Traditionally, clinical trials and statistical comparison between large groups with similar pathologies have been used for the diagnostic and therapeutic assessment of patients. However, there is a growing realization that patient groups are less uniform and more gradation is necessary for therapeutic intervention. Consequently, the identification of better treatments is difficult in the conventional empirical setup of clinical trials for gut mediated skin diseases.  

We believe that there is an inherent need for patient-specific models that drive the development of techniques for creating personalized methods to guide pharmaceutical and diet therapies, as well as the development and deployment of synthetic probiotic devices.

 Our research program seeks to develop models based on physiology and physics rather than on population statistics. This enables the discovery of underlying mechanisms linked to diagnostic information that would have otherwise remained concealed. 

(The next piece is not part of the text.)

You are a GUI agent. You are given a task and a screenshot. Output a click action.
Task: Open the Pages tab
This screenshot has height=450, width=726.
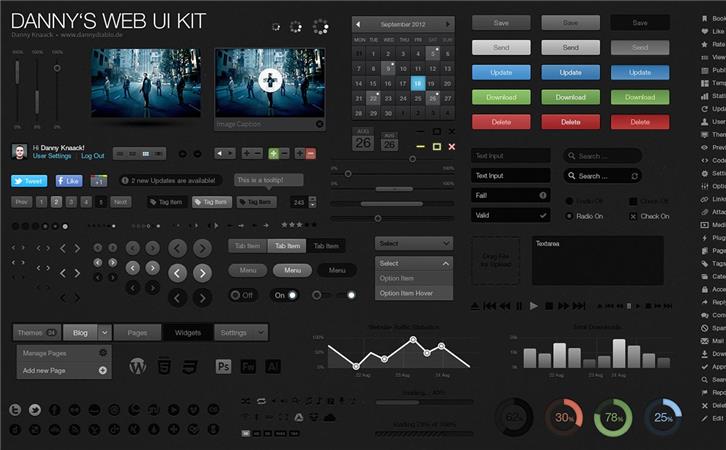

These models can provide useful predictions of individual patient treatment options by the adjustment of a well-​chosen set of biomedically relevant parameters. One key challenge in our approach is the incorporation of complex multi-scale interactions across multi-organ sub-systems that contribute to system level behaviors. To make progress in model development, it is important to work alongside biologists and clinicians creating fundamentally new theoretical analysis tools, generating mechanistic hypothesis and creating quantitative models with close proximity to clinical and experimental observations.  

With the integration of control theory, dynamical systems, and computational techniques we hope to reduce translational barriers regarding model personalization, speed, and practical use in a clinical environment to create a "virtual patient" capable of diagnosis and in silico optimization of treatment.  


[1] J. Dou, M. R. Bennett, Biotechnol J. 13, e1700159–e1700159 (2018).

[2] W. E. Ruff, T. M. Greiling, M. A. Kriegel, Nature Reviews Microbiology. 18, 521–538 (2020).